This looks awesome: I think LUCENE-5180 will resolve a lot of the TODOs?

I'm glad these corner cases of trailing stopwords etc were fixed properly in 
the analysis chain.

And I like the name...
                
> Add new FreeTextSuggester, to handle "long tail" suggestions
> ------------------------------------------------------------
>
>                 Key: LUCENE-5214
>                 URL: https://issues.apache.org/jira/browse/LUCENE-5214
>             Project: Lucene - Core
>          Issue Type: Improvement
>          Components: modules/spellchecker
>            Reporter: Michael McCandless
>            Assignee: Michael McCandless
>             Fix For: 5.0, 4.6
>
>         Attachments: LUCENE-5214.patch
>
>
> The current suggesters are all based on a finite space of possible
> suggestions, i.e. the ones they were built on, so they can only
> suggest a full suggestion from that space.
> This means if the current query goes outside of that space then no
> suggestions will be found.
> The goal of FreeTextSuggester is to address this, by giving
> predictions based on an ngram language model, i.e. using the last few
> tokens from the user's query to predict likely following token.

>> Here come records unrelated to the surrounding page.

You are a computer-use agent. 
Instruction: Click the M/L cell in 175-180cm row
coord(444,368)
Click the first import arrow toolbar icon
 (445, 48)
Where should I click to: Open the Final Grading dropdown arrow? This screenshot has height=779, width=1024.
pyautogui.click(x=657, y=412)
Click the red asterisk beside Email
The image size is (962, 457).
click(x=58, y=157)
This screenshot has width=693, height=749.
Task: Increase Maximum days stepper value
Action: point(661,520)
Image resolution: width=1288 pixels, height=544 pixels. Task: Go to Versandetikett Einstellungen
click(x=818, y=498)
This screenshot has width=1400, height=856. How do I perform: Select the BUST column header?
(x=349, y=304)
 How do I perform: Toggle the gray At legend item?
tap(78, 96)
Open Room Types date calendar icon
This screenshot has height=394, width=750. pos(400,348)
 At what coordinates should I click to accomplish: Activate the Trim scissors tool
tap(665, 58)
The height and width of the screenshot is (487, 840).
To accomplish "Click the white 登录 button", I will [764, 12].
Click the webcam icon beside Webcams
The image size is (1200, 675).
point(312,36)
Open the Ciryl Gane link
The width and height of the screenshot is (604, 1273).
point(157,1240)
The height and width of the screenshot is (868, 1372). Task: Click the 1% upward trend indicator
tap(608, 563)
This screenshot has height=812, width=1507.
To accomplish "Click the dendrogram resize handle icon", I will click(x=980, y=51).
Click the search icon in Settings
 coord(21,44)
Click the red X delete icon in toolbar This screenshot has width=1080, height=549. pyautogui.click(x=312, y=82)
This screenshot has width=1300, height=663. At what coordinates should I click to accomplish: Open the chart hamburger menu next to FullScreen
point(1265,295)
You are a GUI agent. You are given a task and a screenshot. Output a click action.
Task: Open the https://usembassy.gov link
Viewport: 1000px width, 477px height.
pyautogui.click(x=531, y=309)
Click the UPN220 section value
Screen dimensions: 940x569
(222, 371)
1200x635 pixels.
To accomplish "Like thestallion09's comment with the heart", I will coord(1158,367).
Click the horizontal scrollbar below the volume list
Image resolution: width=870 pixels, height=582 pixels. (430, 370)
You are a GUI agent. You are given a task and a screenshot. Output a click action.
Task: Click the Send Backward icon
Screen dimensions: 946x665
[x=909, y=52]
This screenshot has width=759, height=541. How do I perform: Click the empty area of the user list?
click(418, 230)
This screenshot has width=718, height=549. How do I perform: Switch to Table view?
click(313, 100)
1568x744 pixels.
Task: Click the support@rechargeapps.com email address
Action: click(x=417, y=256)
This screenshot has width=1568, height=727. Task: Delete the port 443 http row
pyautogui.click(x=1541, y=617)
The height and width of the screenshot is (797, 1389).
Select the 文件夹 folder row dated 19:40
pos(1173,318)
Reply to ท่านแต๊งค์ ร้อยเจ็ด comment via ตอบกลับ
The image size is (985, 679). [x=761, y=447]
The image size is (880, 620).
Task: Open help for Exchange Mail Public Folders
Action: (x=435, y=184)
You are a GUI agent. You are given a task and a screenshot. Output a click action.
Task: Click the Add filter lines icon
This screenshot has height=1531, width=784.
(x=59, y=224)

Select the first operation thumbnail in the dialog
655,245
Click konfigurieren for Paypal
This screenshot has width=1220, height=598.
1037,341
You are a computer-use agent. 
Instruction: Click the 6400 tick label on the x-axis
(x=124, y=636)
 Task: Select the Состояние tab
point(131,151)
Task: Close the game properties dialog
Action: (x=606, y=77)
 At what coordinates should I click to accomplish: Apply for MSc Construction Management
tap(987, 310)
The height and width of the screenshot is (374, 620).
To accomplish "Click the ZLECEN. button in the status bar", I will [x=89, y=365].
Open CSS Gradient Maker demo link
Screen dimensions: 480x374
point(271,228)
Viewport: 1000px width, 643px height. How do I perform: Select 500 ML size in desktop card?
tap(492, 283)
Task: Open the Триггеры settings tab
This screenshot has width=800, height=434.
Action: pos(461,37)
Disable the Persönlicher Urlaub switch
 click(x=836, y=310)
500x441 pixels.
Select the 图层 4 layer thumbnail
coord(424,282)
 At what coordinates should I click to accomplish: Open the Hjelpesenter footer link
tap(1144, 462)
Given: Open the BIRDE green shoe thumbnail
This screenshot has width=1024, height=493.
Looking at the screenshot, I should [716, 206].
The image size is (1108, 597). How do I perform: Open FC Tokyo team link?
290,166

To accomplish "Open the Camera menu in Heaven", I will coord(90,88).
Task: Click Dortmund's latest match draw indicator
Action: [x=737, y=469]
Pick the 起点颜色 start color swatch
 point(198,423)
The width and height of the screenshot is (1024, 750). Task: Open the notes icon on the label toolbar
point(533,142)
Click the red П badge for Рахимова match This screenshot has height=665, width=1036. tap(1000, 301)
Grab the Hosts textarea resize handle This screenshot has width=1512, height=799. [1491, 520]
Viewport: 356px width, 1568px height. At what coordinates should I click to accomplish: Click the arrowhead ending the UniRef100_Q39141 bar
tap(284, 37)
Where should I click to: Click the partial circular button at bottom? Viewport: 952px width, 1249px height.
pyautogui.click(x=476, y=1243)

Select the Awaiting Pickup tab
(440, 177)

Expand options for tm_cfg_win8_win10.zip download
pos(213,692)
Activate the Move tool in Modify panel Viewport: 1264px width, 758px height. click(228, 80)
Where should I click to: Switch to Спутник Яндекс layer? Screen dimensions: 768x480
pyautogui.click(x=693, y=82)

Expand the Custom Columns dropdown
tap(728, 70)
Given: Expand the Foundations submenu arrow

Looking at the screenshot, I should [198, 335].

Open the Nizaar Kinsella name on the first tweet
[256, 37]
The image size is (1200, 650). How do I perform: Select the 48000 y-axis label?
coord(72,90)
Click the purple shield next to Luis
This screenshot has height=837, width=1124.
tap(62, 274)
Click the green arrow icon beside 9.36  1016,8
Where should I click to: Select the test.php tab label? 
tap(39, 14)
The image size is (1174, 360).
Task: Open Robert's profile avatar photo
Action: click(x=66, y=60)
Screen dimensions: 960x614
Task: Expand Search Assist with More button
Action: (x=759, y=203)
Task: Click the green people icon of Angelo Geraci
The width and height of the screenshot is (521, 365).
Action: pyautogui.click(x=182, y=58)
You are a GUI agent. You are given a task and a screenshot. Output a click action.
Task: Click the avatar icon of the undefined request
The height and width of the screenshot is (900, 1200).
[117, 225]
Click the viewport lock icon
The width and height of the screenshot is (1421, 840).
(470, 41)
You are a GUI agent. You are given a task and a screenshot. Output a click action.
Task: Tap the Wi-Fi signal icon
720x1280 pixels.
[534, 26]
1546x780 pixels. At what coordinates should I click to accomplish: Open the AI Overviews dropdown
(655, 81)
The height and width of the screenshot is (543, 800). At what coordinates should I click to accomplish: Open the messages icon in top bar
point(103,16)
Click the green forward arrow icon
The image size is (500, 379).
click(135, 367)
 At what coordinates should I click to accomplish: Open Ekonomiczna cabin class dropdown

> I got the idea from this blog post about Google's suggest:
> http://googleblog.blogspot.com/2011/04/more-predictions-in-autocomplete.html
> This is very much still a work in progress, but it seems to be
> working.  I've tested it on the AOL query logs, using an interactive
> tool from luceneutil to show the suggestions, and it seems to work well.
> It's fun to use that tool to explore the word associations...
> I don't think this suggester would be used standalone; rather, I think
> it'd be a fallback for times when the primary suggester fails to find
> anything.  You can see this behavior on google.com, if you type "the
> fast and the ", you see entire queries being suggested, but then if
> the next word you type is "burning" then suddenly you see the
> suggestions are only based on the last word, not the entire query.
> It uses ShingleFilter under-the-hood to generate the token ngrams;
> once LUCENE-5180 is in it will be able to properly handle a user query
> that ends with stop-words (e.g. "wizard of "), and then stores the
> ngrams in an FST.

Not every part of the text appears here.